Clustering
Table of Contents
1. Basics
- learning to assign a label to examples by leveraging an unlabeled dataset
- due to the unlabelled nature of the problem, evaluation strategies are important
- performance usually depends a whole lot more on the underlying distribution from which the data was sampled
1.1. Evaluation
The nature of a clustering can be evaluated via multiple perspectives and their combinations.
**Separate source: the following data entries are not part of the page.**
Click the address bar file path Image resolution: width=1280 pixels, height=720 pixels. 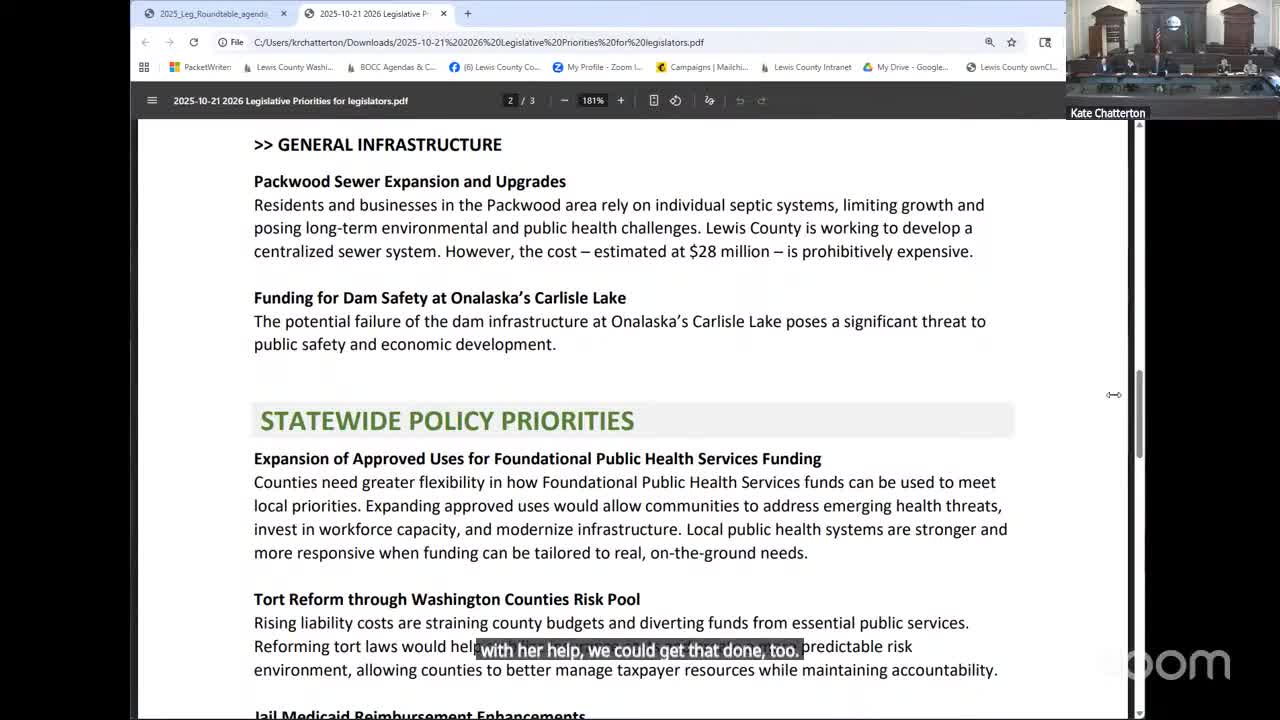click(x=478, y=42)
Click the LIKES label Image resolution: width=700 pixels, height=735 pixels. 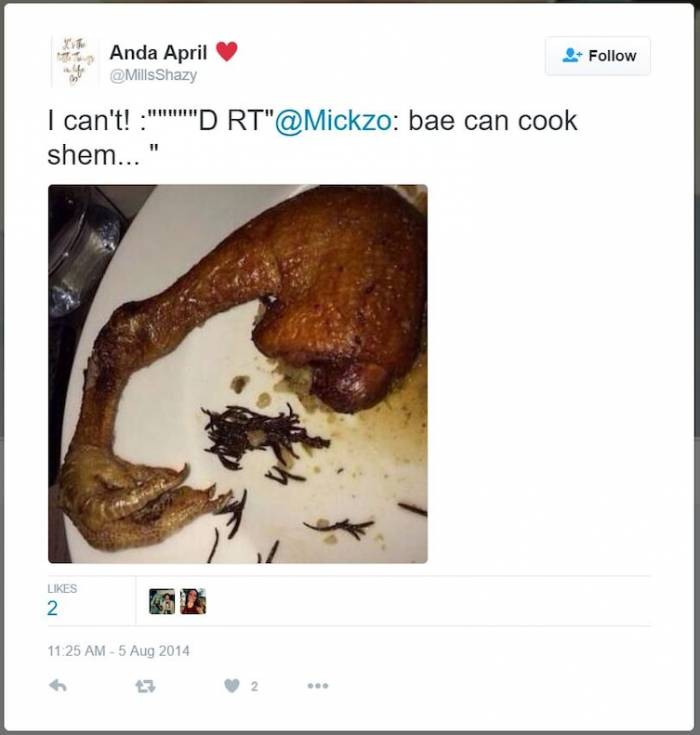pos(62,588)
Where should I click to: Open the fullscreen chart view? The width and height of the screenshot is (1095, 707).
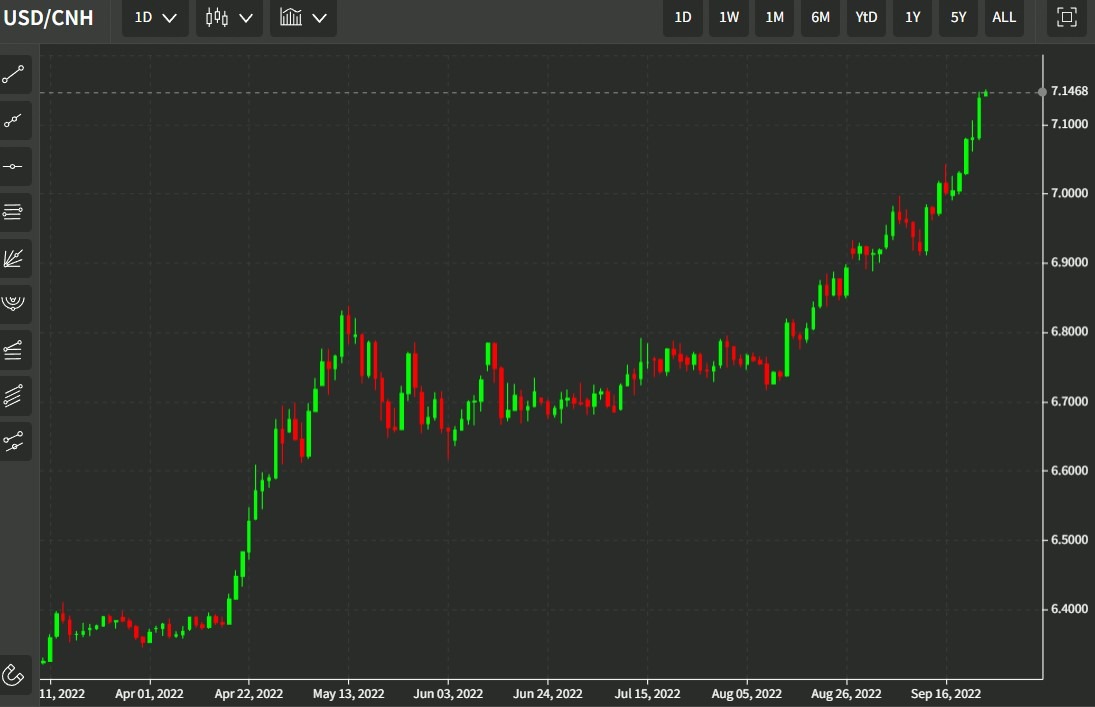pos(1065,17)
This leads to several loss functions that are losely based on the two major criteria:
- larger Inter cluster distance is better
- small Intra-cluser diameter is better
Some advanced metrics may even consider considering the shape of the clusters but I won't be exploring that here.
checkout scikit learn clustering docs to know more about evaluating clustering performance.
1.2. Determining number of clusters
- easier for less than 4 dimension, need a strategy for higher dimensions
1.2.1. Prediction of strength
- split the data into training and test set
- fix number of clusters
- run clustering algorithm on training and test set
- clustering regions for these two results can be formed now
- build a comembership matrix for the two as follows :
- rows and cols being total number of points in test set
- for each cell, mark as 1 if those data points to the same cluster in the training clustering results
- if k (number of clusters) is reasonable this comembership matrix should be in close alignment with the test clustering results
- read more here : https://gwalther.su.domains/predictionstrength.pdf
1.2.2. Gap statistic
2. Algorithms
2.1. Hard clustering models
- definite assignment of a cluster to each label
2.1.1. k-Means
2.1.2. DBSCAN
2.2. Soft clustering models
- Membership scores for clusters rather than hard labels